El Tribunal Supremo ha solicitado oficialmente expedientes de contratación pública en Melilla relacionados con la adjudicación de obras que se investigan en el denominado “caso Ábalos”. Este asunto se centra en el periodo de Gobierno de Coalición por Melilla (CpM) y el PSOE, que pactaron un acuerdo para gestionar la Ciudad Autónoma en 2019. Entre los principales protagonistas de estas negociaciones se encuentran el entonces secretario de Organización del PSOE, José Luis Ábalos, y el presidente de CpM, Mustafa Aberchán.
La reciente prisión provisional sin fianza dictada contra Ábalos y su exasesor, Koldo García, ha conmocionado el panorama político nacional, especialmente en Melilla, donde se sospecha que pudieron amañarse obras en el contexto del poder del exministro socialista. Ambos ingresaron en prisión el pasado jueves ante el riesgo de fuga, tras conocerse las penas solicitadas por la Fiscalía Anticorrupción: 24 años para Ábalos y 19,5 años para García, como presuntos responsables de una red de corrupción que abarca desde el cobro de comisiones ilegales hasta el aprovechamiento de su posición institucional.

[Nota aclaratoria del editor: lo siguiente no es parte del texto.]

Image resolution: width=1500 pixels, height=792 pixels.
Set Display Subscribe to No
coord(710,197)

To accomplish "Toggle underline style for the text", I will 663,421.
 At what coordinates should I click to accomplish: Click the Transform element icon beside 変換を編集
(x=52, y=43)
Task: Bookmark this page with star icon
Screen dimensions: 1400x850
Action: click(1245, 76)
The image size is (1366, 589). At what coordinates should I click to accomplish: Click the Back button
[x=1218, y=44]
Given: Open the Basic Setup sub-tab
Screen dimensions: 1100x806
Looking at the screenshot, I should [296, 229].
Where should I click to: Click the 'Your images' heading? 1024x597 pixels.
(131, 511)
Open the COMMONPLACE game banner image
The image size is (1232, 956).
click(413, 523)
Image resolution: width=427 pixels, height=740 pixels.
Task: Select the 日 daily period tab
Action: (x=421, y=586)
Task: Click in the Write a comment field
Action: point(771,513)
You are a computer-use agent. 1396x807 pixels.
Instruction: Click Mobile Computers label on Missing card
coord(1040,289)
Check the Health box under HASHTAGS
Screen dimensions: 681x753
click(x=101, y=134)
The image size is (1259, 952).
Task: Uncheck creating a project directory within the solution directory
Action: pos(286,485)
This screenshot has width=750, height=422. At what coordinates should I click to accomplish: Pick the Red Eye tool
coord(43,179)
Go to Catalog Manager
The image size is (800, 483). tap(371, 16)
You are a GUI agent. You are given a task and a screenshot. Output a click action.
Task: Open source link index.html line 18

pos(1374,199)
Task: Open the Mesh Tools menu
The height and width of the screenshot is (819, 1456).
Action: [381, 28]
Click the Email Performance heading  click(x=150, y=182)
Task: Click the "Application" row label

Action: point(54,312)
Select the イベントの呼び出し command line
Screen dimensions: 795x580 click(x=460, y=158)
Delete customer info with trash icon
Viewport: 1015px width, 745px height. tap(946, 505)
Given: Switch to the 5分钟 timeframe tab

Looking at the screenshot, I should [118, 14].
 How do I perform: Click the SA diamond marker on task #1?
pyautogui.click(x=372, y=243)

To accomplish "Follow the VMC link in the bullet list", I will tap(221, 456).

Investigaciones en Melilla y contratos bajo sospecha
El caso estalló inicialmente por la compra de mascarillas durante la pandemia, pero las investigaciones han revelado una trama más amplia que incluye adjudicaciones en el sector de la construcción. Entre los contratos que han despertado el interés judicial se encuentra el de la rehabilitación del Tinglado número 5 del puerto de Melilla, adjudicado a la empresa Levantina Ingeniería y Construcción S.L., con un coste inicial de 658 000 euros que finalmente ascendió a 785 000 euros.
Este contrato fue aprobado durante la presidencia de Víctor Gamero en la Autoridad Portuaria, designado en su cargo por CpM tras el acuerdo con el PSOE. Actualmente, Levantina se encuentra en litigio con la Autoridad Portuaria, lo que ha incrementado las sospechas sobre el proceso de adjudicación y su posible vinculación con otras irregularidades. Además, se han producido coincidencias con otras investigaciones en las que varios dirigentes de CpM están siendo investigados por delitos de organización criminal y fraude en la contratación pública.
Reacciones políticas y exigencias de claridad
La situación ha generado una creciente presión política, especialmente desde el Partido Popular. La diputada nacional Sofía Acedo ha exigido explicaciones públicas a la delegada del Gobierno en Melilla, Sabrina Moh, quien participó en las negociaciones que llevaron a la constitución del actual Gobierno local. Acedo ha reclamado que se aclare su grado de implicación en el pacto y su relación con Koldo García, actualmente encarcelado por corrupción.
El silencio de los socialistas contrasta con la insistencia de la oposición que demanda transparencia sobre la gestión de los contratos públicos y los acuerdos de Gobierno tras el pacto PSOE-CpM. Acedo ha declarado: “Queremos saber si hubo favores, si se beneficiaron empresas concretas y si se usaron los recursos públicos de Melilla como moneda política”.
A medida que el proceso judicial avanza y con los principales actores ya en prisión, el interés del Tribunal Supremo en los expedientes de Melilla sugiere que la ciudad podría jugar un papel crucial en el desarrollo de una de las tramas de corrupción política más complejas de la última década. Aunque todavía no hay imputaciones firmes, las coincidencias observadas en el contexto político y administrativo con otros territorios investigados abren la puerta a nuevas revelaciones que podrían sacudir nuevamente el panorama político de la región.